France's Approach to Nuclear Power


For John, BLUFGeorge may be right about that Architect thing.  Nothing to see here; just move along.



I was following a discussion on line that included a mention of the French Aircraft Carrier, the nuclear powered Charles DeGaulle.  A comment was made about the French use of nuclear power and one participant wrote:
as a partial aside that might be of interest....several years ago in France I had dinner with a French Minister responsible for housing employees associated with the nuclear power plants-inter alia.

We started discussing US nuke plants and the French approach.  As most may know, France is about 90% nuke generated power and they havn't had a major issue since the plant inceptions in the 50's.

He said there is a fundamental difference between how the French and US went about nuclear power that has made all the difference—The French approached it as an engineering issue and the US as a legal issue.  Since power grids transferred the energy across the entire nation, the French government sponsored/managed them vice the provinces.

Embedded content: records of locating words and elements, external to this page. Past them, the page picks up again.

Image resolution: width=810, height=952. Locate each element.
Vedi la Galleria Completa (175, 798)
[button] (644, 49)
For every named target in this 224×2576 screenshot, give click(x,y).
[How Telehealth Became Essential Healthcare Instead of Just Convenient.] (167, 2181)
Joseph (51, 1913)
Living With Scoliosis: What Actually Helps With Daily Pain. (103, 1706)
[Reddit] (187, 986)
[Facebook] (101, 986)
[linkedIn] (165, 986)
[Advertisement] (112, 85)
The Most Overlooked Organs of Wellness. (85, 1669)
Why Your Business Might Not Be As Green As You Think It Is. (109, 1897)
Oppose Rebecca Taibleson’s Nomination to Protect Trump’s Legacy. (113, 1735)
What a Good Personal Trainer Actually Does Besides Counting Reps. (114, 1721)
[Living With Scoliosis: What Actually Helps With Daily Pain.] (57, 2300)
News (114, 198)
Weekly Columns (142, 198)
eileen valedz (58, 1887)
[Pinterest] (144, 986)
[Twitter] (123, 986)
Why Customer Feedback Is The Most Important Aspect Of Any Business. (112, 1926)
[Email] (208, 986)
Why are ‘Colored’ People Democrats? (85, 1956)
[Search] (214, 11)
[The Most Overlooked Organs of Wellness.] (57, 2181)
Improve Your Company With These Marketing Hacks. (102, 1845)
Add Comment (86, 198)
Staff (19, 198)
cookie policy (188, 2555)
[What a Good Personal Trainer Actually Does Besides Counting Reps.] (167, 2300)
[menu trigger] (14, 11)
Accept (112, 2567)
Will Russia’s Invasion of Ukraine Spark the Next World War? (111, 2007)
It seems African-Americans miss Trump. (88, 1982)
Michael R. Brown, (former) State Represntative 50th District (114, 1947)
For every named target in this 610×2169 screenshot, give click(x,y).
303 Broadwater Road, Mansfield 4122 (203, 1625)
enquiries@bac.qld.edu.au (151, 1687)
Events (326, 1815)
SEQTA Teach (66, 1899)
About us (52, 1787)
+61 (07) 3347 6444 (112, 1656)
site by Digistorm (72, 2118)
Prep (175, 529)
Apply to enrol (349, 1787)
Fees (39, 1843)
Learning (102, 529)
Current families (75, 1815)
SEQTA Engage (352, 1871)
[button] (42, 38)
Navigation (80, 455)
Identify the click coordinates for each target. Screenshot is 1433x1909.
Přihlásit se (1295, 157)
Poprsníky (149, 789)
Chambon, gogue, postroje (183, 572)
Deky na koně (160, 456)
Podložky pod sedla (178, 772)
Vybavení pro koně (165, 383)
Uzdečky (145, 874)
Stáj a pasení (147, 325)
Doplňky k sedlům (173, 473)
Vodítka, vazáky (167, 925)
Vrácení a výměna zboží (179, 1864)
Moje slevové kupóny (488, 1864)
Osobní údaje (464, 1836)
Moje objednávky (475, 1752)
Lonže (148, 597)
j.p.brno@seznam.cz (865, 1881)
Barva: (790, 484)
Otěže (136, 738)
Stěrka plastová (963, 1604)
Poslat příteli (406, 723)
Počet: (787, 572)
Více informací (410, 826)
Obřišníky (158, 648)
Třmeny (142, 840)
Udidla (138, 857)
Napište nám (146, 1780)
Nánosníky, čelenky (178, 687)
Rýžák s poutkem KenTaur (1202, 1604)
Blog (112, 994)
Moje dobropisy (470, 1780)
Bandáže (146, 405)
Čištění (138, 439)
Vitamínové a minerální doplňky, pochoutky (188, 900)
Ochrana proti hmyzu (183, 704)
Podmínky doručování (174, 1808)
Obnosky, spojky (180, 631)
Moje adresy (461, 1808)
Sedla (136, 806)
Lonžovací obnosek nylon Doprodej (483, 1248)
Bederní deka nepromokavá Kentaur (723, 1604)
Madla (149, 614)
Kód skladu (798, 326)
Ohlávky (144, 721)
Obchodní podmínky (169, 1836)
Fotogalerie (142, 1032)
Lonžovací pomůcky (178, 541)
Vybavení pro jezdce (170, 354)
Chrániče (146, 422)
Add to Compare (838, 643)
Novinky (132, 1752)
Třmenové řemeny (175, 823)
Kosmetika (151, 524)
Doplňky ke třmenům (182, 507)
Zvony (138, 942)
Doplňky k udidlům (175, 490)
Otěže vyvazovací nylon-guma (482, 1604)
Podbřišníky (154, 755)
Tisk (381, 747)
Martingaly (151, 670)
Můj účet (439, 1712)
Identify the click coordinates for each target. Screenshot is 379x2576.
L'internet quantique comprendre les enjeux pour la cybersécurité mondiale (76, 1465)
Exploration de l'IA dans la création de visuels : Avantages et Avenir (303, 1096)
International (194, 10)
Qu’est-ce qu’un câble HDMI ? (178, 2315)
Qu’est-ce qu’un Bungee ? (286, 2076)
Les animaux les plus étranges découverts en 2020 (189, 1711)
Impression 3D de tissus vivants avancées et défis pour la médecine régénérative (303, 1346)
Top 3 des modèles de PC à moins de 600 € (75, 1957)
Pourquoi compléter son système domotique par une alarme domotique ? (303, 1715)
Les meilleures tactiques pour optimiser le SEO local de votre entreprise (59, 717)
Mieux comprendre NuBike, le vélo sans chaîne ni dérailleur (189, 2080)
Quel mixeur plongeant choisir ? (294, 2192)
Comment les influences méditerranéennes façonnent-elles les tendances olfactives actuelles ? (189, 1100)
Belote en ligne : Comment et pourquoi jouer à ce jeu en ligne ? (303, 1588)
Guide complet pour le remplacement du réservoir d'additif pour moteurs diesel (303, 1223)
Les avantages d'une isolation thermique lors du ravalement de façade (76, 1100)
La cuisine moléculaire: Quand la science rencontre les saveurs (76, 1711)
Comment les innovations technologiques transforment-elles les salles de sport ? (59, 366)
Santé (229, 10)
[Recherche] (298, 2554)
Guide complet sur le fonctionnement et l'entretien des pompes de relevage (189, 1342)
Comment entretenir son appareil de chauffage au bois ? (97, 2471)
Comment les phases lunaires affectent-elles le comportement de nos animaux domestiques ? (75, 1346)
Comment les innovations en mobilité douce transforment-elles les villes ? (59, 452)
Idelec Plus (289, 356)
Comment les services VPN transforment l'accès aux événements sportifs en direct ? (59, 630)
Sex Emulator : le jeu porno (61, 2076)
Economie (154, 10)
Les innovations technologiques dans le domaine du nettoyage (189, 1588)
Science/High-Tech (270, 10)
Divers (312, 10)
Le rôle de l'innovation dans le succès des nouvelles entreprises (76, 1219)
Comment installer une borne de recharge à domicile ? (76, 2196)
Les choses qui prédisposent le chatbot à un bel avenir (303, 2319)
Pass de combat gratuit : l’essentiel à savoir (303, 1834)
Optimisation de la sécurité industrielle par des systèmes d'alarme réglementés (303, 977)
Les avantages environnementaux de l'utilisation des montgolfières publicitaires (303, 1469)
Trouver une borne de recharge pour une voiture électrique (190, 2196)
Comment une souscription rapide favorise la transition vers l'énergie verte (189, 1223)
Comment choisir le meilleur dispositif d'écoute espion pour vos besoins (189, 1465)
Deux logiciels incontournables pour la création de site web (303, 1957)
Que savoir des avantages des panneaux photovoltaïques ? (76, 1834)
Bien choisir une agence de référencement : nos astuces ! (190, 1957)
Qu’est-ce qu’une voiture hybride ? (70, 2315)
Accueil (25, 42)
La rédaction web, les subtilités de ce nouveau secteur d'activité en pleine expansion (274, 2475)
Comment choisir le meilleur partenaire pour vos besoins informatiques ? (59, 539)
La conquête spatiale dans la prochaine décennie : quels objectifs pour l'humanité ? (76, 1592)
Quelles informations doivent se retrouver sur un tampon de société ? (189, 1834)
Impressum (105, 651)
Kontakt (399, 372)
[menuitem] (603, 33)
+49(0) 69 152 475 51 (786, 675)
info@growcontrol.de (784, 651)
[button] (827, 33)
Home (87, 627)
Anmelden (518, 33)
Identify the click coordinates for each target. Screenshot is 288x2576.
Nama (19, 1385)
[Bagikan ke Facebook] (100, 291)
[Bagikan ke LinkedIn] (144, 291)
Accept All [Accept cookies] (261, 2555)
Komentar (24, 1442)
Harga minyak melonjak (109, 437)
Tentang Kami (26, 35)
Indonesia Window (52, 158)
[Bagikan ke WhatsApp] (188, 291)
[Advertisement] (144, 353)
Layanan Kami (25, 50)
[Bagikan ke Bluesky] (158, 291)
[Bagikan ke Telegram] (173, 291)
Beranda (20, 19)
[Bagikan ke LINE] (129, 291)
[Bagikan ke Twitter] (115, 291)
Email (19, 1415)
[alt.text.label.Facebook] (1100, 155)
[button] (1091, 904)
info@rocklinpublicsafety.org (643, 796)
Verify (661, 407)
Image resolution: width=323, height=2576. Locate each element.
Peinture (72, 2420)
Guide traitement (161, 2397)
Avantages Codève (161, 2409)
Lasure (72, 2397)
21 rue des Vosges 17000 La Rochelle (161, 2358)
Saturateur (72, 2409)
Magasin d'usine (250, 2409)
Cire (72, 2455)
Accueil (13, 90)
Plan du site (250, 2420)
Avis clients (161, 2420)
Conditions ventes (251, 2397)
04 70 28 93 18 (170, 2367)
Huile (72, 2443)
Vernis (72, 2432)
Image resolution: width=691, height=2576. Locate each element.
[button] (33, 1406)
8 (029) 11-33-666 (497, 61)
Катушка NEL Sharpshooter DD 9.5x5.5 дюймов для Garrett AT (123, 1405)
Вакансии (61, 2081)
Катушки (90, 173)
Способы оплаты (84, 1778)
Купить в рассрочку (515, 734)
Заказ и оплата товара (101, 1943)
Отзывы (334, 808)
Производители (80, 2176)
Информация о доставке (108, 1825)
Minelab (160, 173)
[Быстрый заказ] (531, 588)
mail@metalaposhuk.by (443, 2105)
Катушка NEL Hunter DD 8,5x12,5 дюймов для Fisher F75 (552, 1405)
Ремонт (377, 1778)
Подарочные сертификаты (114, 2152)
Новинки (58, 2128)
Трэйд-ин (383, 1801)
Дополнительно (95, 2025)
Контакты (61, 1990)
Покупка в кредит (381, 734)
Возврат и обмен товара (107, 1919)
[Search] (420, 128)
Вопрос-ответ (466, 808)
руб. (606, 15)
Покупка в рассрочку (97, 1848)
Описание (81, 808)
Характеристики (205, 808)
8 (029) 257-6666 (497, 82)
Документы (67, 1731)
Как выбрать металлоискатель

The French system is a standardized model generation facility with upgrades as developed. Everything is uniform and all employees go through a govt managed education and certification program. Their record is near spotless.

"The French approached it as an engineering issue and the US as a legal issue".  Of course we approach a lot of things as a legal issue.  We are a nation of laws, as opposed to a nation of bureaucrats, but there is something to be said for giving the Engineers the lead in these kinds of things.  The French do have a great safety record with regard to nuclear power.  But, is it the engineers, the lawyers or the bureaucrats?